- [BRANO]
Dopo di che il Presidente della Repubblica terrà consulto con varie cariche istituzionali e capi di partito per valutare se possa essere formato un nuovo governo di maggioranza. Ma nonostante una maggioranza PD alla Camera dei Deputati, resta incertezza: uno dei problemi è la crisi scoppiata all’interno del PD negli ultimi mesi.

Le spaccature all’interno del PD erano chiaramente visibili già prima del voto; l’ex-stalinista ed ex-premier Massimo D’Alema era contrario agli emendamenti costituzionali di Renzi. Ma le sue contestazioni, tuttavia, sono puramente tattiche, vale a dire, centrate su come contenere il malcontento sociale e mettere in atto le misure anti-lavoratori in modo più efficiente.

Mattarella potrebbe nominare un nuovo premier democratico. Tuttavia, una tale mossa rischia di provocare sconvolgimenti sociali, vista la serie di governi tecnici impopolari e non eletti degli ultimi cinque anni, il cui comune ordine del giorno è sempre stato quello di attaccare i lavoratori, a vantaggio di banche e grande industria.

Se la maggioranza non è raggiunta, a seguito delle consultazioni di Mattarella, il Presidente può richiedere la dissoluzione sia della Camera che del Senato e indire elezioni anticipate; questo è proprio quello che vuole la maggior parte dei partiti di opposizione, in quanto stanno approfittando della vittoria del “no” e stanno cercando di sfruttarla per promuovere i loro programmi reazionari.

La mancanza di una opposizione veramente di sinistra al PD ha permesso alle forze di destra di presentarsi demagogicamente e falsamente come difensori degli oppressi e degli sfruttati.

Beppe Grillo, leader del Movimento 5 Stelle (M5S), partito di destra, ha rilasciato una dichiarazione in cui ha esultato: “Ha vinto la democrazie... Gli italiani devono essere chiamati al voto al più presto”. Grillo ha affermato che avrebbe ritirato la sua critica all’attuale legge elettorale (italicum) per evitare “l’insediamento di un governo tecnico alla Monti”. In caso di elezioni anticipate, il M5S è nella posizione di guadagnare voti sostanziali; se raggiunge il 40 per cento dei voti, vincerà il 54 per cento dei seggi della Camera.

Giorgia Meloni, leader del fascista Fratelli d’Italia, fa richieste simili, mischiate ad una retorica populista: “Ci devono essere nuove elezioni a tempo molto breve ... Gli italiani non vogliono essere governati da governicchi frutto di inciuci con le grandi multinazionali… deve essere il prodotto di una consultazione popolare; l’Italia non si può permettere il quarto governo di fila frutto di un inciucio di palazzo”.

[Dati di localizzazione tramite coordinate in pixel]
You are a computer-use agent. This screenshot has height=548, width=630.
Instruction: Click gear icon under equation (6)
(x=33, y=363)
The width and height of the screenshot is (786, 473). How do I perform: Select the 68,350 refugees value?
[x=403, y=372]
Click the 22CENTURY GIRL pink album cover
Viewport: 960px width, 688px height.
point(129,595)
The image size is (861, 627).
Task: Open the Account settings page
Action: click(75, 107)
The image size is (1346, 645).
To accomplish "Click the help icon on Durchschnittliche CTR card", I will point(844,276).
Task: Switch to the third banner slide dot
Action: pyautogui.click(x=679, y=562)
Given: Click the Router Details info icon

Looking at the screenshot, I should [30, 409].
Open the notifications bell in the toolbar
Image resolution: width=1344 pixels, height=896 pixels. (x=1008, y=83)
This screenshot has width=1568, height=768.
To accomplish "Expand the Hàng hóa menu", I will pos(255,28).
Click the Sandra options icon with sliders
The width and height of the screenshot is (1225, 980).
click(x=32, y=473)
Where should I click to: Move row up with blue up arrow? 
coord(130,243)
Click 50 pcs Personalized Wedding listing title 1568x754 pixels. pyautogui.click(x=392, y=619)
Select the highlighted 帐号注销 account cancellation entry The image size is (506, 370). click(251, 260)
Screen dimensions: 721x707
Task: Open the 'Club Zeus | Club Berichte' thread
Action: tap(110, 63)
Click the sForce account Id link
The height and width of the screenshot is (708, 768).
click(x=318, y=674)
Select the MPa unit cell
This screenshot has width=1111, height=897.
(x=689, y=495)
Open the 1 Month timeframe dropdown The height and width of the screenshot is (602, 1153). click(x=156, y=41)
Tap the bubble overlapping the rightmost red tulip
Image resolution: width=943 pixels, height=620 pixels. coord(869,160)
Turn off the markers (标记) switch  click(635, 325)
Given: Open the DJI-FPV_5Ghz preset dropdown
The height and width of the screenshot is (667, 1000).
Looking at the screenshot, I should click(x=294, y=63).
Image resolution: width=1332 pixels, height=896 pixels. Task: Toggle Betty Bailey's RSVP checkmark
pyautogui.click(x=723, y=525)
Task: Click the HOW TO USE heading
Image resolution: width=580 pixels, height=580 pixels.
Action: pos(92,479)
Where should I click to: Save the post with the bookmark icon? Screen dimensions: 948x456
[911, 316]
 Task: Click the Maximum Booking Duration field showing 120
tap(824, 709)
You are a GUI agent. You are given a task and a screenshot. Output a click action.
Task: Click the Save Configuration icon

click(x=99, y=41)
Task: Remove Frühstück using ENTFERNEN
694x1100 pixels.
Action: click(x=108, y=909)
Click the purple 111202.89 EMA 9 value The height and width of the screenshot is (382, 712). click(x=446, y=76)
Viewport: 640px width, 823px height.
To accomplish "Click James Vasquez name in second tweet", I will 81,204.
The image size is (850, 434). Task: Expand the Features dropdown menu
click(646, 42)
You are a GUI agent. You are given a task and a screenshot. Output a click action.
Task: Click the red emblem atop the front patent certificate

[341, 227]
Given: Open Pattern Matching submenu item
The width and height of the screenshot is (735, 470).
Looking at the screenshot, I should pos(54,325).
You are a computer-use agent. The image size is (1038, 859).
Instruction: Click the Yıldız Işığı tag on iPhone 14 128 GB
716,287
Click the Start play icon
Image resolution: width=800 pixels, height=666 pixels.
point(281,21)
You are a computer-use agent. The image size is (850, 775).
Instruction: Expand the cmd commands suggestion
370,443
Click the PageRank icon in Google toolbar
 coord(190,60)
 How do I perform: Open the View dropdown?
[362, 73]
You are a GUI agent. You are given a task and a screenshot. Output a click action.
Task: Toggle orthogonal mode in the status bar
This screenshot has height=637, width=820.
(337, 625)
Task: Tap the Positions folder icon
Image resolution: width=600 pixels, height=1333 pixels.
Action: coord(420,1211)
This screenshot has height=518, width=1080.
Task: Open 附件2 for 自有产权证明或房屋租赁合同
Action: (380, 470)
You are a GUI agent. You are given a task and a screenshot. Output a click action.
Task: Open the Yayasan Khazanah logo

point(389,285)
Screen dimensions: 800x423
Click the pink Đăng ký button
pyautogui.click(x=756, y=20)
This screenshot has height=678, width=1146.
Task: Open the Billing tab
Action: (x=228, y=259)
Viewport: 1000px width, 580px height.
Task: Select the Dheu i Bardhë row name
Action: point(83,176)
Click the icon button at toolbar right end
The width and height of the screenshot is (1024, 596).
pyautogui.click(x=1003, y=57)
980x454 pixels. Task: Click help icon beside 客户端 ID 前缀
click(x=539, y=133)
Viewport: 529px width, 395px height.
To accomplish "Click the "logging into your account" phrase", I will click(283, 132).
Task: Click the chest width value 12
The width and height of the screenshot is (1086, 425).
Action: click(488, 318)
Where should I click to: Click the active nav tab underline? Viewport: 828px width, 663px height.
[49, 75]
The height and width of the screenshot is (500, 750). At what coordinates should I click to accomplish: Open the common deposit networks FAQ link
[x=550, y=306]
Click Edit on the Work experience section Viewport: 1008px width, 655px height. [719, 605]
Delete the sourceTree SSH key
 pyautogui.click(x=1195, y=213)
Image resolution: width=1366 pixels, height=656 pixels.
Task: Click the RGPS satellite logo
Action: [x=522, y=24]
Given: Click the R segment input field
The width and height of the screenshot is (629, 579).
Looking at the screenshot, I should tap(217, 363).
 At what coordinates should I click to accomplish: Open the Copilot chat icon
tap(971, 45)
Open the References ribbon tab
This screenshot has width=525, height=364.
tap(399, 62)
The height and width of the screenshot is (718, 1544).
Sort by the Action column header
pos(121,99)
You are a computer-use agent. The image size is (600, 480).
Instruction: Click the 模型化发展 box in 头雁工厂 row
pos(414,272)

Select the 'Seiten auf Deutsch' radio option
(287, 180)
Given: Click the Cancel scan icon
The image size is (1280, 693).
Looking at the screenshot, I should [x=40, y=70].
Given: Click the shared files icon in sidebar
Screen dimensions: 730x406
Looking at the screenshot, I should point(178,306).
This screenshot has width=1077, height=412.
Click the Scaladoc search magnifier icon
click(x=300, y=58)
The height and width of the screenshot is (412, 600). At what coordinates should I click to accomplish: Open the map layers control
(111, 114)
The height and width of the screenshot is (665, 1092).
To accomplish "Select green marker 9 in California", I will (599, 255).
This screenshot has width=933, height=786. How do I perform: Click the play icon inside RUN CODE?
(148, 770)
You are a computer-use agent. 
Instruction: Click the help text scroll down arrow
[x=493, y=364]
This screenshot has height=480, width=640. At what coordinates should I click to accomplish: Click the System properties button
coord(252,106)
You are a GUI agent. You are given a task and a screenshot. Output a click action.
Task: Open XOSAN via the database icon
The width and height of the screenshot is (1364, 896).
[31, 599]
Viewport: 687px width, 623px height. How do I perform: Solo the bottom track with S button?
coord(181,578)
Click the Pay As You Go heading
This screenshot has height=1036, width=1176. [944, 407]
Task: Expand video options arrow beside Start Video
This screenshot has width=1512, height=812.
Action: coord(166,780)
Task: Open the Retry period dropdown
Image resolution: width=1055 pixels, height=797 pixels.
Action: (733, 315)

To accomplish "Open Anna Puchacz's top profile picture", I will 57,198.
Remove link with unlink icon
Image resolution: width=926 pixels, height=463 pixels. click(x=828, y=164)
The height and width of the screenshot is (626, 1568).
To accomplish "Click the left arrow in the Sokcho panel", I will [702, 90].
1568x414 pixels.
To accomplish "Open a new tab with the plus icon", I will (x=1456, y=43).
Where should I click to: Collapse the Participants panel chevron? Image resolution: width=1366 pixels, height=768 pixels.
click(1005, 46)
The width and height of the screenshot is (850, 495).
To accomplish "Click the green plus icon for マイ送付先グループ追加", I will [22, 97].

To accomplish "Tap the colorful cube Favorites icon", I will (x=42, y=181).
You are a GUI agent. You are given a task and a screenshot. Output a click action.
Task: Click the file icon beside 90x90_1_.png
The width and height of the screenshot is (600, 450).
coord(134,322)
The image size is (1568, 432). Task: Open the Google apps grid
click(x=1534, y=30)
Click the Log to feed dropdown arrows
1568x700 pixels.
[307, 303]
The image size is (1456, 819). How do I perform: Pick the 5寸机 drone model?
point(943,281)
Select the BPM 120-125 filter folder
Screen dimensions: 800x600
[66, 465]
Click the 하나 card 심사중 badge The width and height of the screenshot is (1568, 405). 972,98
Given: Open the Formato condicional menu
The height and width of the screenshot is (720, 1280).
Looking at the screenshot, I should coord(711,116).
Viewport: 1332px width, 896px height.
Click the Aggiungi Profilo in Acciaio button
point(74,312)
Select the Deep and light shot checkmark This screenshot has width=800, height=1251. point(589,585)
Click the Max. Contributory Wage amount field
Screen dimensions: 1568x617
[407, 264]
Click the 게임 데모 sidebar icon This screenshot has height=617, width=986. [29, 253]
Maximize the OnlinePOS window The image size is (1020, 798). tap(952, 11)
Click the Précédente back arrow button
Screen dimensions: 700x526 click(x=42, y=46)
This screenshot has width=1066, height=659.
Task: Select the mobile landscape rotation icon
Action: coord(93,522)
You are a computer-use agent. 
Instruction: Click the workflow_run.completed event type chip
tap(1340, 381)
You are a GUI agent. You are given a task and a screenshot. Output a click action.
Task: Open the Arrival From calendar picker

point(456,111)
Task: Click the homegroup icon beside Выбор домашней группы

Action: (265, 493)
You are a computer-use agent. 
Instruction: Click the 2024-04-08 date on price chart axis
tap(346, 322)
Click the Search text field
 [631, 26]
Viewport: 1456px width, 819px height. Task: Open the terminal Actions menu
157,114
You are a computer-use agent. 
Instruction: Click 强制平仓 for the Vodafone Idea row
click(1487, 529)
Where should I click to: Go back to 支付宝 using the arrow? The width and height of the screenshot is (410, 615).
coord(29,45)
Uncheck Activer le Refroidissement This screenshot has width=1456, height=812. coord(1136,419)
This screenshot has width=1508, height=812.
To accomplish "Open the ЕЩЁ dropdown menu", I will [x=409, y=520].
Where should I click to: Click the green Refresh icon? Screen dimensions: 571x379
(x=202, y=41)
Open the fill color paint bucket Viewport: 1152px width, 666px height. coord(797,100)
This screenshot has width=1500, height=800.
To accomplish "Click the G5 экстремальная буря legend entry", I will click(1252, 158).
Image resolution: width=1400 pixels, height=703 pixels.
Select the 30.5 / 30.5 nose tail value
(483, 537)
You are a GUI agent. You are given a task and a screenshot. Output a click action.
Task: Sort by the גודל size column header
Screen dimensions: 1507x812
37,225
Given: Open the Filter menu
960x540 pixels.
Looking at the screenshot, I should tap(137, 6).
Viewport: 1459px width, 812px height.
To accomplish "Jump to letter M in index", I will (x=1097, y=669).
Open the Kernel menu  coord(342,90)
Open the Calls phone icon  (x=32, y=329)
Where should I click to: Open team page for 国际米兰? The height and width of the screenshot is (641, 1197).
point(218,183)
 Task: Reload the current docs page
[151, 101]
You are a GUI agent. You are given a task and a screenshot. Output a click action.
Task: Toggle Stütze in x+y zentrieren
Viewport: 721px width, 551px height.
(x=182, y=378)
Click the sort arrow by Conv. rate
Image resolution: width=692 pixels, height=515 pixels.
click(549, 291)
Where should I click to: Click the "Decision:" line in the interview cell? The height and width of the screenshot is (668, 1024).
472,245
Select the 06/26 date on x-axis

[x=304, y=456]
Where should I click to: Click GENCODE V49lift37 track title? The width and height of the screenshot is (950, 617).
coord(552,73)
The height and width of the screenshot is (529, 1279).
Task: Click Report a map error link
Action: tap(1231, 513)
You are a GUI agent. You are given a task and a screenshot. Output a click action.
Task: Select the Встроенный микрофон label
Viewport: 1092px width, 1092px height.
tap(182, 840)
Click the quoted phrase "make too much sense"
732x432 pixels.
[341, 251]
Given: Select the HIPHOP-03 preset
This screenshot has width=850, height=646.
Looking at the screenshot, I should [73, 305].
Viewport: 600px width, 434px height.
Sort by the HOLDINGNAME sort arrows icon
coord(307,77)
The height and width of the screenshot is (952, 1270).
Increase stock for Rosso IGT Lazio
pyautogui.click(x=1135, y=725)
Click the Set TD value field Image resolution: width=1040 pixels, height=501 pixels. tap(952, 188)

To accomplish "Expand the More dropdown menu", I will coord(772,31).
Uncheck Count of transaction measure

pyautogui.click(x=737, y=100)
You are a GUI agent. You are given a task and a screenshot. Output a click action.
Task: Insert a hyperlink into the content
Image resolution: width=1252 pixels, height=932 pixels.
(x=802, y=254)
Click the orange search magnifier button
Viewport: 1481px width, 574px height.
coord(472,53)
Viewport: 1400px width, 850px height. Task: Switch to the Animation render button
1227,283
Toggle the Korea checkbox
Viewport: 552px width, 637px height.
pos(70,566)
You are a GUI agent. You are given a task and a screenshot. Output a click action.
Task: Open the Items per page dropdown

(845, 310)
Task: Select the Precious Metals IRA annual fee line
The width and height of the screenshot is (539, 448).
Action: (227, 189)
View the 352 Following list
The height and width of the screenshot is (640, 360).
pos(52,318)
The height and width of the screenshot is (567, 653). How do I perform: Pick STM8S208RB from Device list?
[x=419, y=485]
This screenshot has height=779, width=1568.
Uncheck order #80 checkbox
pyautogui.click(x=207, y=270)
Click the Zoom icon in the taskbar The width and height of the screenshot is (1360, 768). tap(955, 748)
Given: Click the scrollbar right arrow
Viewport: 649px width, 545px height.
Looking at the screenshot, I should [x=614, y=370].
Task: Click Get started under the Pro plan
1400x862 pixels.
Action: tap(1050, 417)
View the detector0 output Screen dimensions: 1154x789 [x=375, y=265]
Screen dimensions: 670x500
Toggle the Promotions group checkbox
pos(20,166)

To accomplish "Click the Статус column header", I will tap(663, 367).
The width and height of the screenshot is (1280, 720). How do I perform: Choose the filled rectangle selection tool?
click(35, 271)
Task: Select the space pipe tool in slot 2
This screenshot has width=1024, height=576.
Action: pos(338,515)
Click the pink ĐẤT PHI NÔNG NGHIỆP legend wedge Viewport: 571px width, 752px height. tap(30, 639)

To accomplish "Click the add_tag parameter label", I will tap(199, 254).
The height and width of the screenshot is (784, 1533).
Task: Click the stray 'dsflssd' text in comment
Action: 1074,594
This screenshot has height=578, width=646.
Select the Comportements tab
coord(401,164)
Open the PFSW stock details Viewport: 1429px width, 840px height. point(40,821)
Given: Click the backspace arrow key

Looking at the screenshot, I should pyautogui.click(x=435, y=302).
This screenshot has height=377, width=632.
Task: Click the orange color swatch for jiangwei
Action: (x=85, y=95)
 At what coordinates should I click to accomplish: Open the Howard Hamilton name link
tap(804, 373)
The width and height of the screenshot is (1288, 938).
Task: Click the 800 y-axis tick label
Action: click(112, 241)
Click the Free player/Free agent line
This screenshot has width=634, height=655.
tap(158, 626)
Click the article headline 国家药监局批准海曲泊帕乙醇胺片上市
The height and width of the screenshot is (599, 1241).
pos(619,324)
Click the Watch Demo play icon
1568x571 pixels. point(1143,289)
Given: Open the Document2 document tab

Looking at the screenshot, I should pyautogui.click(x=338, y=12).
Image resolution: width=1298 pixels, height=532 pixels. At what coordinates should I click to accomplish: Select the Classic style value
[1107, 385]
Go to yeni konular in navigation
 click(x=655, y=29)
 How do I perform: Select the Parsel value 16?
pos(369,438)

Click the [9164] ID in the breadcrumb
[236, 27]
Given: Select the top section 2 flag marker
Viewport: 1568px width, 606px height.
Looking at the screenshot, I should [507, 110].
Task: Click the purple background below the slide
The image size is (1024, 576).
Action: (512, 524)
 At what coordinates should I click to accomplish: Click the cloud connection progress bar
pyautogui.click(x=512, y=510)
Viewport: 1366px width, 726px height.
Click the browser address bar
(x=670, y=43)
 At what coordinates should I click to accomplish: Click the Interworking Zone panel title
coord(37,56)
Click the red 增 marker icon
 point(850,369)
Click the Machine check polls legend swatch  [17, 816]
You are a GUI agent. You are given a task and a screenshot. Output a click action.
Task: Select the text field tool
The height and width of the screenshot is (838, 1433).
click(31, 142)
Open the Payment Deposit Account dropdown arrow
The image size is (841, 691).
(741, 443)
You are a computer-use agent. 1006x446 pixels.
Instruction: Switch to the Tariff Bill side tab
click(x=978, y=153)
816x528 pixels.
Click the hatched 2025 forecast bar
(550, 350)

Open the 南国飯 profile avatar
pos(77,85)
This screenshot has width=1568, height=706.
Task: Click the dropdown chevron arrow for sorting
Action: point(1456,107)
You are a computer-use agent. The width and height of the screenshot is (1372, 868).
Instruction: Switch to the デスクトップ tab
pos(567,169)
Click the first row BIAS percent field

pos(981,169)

- [DOMANDE]
A – Rispondi a queste domande sul brano sulla crisi politica italiana:
(i) Chi era contrario agli emendamenti costituzionali di Renzi?
(ii) Quale percentuale dei seggi della Camera otterrebbe il M5S raggiungendo il 40 per cento dei voti?
(iii) Di quale partito è leader Giorgia Meloni?
B – Riprendi il brano sulla crisi politica italiana e prosegui a partire dall'ultima frase.

- [RISPOSTE PER PUNTO]
A –
(i) Massimo D'Alema, ex-stalinista ed ex-premier.
(ii) Il 54 per cento.
(iii) Fratelli d'Italia.

B –
Similarmente, lo sciovinista Matteo Salvini, capo della Lega Nord ha inneggiato a una “vittoria di popolo contro i poteri forti di tre quarti del mondo, niente governicchi, elezioni subito”.

Renato Brunetta di Forza Italia ha avuto un tono più conciliante: ” Il Pd ha la maggioranza ed ha il dovere di fare un altro governo visto che in Parlamento ha la maggioranza ma senza Renzi”.

Anche la pseudo-sinistra ha celebrato il “no”, ma solo per assicurarsi di mantenere il controllo dell’opposizione popolare e impedire una mobilitazione indipendente della classe lavoratrice: criticando ipocritamente Renzi per le sue politiche anti-operaie, dopo aver sostenuto la sua nomina a premier. Il leader di SEL, Nichi Vendola, ha segnalato la sua disponibilità a canalizzare nuovamente l’opposizione nel vicolo cieco della falsa sinistra: “La spinta propulsiva del renzismo si è esaurita; oggi è un grande giorno per la sinistra per ricominciare”.

Significativamente, la vulnerabilità delle banche italiane è il punto focale dell’attenzione dei mercati internazionali. Il “no” segnala il fallimento del tentativo di mettere in atto dure politiche di ristrutturazione volte ad eliminare le piccole banche e, in ultima analisi, attaccare la posizione sociale della classe lavoratrice.

Il Monte dei Paschi di Siena (MPS), la più antica banca del mondo, è ad alto rischio. Investitori dal Qatar e dagli Stati Uniti hanno annunciato che stavano aspettando i risultati del referendum prima di impegnarsi a diventare “anchor investors”, una mossa che avrebbe garantito un’infusione di capitale di 1, 5 miliardi di euro. Il collasso del MPS ha il potenziale di causare una crisi allargata del sistema bancario italiano, così come dell’intera zona euro.